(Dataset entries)
Segment Open

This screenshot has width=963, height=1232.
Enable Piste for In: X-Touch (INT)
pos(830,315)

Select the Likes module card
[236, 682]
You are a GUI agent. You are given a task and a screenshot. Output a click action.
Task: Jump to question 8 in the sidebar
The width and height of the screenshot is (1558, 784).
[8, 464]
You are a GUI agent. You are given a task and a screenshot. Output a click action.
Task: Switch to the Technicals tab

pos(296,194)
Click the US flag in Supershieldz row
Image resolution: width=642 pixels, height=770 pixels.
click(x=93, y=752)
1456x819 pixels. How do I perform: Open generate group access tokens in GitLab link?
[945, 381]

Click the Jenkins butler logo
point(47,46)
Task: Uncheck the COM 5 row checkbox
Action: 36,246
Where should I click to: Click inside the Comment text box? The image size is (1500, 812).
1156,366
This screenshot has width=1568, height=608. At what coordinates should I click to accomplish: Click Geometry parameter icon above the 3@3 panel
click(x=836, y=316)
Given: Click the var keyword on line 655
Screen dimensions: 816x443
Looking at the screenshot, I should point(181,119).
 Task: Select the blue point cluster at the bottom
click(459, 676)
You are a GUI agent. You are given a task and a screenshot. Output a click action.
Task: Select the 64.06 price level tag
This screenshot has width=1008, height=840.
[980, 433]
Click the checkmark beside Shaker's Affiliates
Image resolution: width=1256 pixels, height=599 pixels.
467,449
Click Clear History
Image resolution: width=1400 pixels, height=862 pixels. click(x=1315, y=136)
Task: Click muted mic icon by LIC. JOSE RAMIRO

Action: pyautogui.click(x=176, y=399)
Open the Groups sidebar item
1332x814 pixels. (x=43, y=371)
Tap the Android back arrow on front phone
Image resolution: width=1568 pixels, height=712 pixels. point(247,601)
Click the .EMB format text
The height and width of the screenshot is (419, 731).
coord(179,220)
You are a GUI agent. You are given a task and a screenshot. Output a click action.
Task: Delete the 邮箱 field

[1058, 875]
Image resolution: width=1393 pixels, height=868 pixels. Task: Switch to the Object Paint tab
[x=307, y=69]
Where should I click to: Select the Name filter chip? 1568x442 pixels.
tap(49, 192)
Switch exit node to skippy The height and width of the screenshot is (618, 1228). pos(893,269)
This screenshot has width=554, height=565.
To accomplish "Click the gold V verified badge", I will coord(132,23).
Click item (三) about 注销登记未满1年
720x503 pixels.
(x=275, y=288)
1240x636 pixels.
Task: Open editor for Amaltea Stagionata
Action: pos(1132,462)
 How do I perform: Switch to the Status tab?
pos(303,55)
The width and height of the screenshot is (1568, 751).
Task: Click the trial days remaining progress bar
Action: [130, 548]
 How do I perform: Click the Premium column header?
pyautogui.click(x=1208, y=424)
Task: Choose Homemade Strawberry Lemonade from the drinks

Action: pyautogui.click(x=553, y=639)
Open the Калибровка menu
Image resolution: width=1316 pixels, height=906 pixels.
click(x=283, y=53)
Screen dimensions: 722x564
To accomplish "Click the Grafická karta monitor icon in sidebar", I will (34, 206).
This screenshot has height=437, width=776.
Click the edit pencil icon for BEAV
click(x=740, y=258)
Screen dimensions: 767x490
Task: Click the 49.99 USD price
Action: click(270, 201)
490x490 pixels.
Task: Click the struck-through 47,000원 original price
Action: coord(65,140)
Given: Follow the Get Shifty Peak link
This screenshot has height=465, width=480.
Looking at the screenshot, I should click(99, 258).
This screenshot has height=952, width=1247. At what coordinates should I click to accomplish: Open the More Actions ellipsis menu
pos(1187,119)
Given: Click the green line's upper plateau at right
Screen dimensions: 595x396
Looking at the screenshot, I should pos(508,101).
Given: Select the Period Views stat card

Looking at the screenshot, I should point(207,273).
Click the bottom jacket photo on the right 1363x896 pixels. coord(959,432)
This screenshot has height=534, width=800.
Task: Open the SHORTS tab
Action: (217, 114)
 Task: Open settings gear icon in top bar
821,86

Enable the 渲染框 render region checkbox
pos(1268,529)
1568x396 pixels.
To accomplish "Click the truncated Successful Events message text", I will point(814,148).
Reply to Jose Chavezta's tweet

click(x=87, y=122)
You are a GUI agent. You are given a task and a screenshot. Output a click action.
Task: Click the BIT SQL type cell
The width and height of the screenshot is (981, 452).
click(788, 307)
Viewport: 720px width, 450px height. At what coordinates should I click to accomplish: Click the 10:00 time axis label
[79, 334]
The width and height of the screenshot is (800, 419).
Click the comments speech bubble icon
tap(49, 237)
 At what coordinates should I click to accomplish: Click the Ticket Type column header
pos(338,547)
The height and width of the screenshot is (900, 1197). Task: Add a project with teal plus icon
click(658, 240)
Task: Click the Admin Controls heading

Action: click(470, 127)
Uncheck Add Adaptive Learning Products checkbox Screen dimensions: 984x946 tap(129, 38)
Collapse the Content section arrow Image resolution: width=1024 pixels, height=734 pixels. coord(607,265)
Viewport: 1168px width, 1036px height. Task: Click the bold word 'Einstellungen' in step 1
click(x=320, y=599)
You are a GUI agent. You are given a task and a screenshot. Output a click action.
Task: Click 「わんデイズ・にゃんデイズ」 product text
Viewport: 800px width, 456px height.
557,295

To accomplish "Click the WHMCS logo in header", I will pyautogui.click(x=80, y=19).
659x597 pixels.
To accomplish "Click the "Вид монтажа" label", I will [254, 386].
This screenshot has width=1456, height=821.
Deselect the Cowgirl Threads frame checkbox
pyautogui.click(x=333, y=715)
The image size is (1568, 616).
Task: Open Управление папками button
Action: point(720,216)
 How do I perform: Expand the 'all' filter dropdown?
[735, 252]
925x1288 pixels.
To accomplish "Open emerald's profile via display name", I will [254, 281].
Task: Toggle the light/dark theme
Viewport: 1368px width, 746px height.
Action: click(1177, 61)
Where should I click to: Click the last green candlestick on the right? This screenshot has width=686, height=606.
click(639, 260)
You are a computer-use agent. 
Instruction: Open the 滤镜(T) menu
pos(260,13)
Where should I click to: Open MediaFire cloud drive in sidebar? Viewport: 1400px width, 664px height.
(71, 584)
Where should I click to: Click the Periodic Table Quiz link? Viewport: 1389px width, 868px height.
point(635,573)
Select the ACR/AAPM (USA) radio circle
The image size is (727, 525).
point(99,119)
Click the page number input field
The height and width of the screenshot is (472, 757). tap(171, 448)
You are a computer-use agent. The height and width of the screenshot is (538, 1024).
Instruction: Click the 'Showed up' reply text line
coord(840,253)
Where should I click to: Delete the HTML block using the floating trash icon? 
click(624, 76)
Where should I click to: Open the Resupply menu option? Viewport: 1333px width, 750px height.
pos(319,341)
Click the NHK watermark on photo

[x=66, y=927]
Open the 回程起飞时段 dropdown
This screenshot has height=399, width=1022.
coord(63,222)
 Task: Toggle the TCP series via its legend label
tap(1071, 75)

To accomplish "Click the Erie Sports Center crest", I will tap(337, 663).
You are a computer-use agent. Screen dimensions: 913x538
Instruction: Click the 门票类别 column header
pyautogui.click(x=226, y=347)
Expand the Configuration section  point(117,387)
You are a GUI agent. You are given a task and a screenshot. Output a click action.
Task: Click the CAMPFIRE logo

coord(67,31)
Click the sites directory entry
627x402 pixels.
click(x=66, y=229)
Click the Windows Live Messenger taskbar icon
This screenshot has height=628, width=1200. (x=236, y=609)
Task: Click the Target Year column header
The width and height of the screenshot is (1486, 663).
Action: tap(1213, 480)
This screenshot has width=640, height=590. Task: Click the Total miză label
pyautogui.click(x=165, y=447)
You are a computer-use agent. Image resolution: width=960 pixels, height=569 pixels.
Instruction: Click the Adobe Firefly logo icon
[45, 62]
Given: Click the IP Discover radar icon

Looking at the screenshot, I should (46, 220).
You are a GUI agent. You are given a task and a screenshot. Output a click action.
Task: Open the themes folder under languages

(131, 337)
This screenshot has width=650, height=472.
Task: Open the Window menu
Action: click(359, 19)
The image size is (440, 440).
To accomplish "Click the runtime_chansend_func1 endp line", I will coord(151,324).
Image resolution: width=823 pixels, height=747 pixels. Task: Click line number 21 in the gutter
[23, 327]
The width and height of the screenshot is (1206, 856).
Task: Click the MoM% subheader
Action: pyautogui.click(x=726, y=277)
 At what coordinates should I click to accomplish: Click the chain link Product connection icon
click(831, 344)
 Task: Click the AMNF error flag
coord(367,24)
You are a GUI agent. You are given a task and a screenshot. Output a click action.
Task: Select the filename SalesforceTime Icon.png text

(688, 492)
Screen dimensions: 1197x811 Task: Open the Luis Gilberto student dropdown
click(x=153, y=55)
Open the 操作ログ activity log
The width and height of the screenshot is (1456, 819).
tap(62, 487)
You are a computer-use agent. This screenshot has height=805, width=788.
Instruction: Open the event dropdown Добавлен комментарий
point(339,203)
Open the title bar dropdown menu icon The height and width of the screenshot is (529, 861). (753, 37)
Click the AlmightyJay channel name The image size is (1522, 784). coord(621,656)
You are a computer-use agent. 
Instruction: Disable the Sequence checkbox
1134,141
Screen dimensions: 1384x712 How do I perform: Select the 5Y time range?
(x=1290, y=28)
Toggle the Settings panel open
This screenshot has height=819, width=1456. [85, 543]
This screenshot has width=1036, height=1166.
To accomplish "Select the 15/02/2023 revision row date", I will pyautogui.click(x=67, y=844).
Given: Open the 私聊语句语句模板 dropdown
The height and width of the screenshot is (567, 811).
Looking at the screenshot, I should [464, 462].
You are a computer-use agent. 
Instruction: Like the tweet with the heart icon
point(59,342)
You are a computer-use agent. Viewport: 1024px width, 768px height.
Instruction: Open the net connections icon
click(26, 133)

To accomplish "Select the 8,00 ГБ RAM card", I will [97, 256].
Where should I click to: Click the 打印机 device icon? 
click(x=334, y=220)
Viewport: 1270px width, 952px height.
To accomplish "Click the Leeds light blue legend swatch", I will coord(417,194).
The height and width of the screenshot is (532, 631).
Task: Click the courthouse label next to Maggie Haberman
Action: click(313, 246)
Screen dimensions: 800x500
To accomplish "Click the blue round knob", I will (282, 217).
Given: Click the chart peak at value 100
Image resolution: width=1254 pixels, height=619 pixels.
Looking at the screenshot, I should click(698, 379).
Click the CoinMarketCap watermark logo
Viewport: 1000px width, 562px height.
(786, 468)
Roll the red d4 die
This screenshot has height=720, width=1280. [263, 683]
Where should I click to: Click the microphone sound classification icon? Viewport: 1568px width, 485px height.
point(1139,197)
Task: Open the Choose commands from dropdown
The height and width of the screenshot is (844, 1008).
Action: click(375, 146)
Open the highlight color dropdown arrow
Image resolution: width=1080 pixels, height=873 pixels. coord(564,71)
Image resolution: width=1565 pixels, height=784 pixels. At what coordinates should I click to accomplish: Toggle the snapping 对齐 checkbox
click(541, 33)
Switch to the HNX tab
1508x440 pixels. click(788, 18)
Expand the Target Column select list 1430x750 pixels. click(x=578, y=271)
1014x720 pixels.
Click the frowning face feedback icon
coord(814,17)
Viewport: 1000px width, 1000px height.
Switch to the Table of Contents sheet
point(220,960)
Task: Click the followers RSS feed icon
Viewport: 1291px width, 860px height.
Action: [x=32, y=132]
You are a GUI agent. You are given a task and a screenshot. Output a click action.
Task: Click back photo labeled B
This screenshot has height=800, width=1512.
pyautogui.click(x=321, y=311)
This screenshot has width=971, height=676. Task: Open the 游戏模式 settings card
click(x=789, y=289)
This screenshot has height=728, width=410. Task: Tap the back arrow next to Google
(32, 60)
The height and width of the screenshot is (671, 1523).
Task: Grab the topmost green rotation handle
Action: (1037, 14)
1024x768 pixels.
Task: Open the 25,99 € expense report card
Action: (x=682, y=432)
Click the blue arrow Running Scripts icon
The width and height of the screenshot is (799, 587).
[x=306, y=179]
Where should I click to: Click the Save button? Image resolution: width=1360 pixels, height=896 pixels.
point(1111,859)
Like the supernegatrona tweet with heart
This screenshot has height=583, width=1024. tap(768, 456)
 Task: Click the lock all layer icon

Segment Closed

> PROBLEM: Write the lines out verbatim, from the one with "1014x720 pixels." through the last line of the entries, and stop there.

> THE ANSWER:
1014x720 pixels.
Click the frowning face feedback icon
coord(814,17)
Viewport: 1000px width, 1000px height.
Switch to the Table of Contents sheet
point(220,960)
Task: Click the followers RSS feed icon
Viewport: 1291px width, 860px height.
Action: [x=32, y=132]
You are a GUI agent. You are given a task and a screenshot. Output a click action.
Task: Click back photo labeled B
This screenshot has height=800, width=1512.
pyautogui.click(x=321, y=311)
This screenshot has width=971, height=676. Task: Open the 游戏模式 settings card
click(x=789, y=289)
This screenshot has height=728, width=410. Task: Tap the back arrow next to Google
(32, 60)
The height and width of the screenshot is (671, 1523).
Task: Grab the topmost green rotation handle
Action: (1037, 14)
1024x768 pixels.
Task: Open the 25,99 € expense report card
Action: (x=682, y=432)
Click the blue arrow Running Scripts icon
The width and height of the screenshot is (799, 587).
[x=306, y=179]
Where should I click to: Click the Save button? Image resolution: width=1360 pixels, height=896 pixels.
point(1111,859)
Like the supernegatrona tweet with heart
This screenshot has height=583, width=1024. tap(768, 456)
 Task: Click the lock all layer icon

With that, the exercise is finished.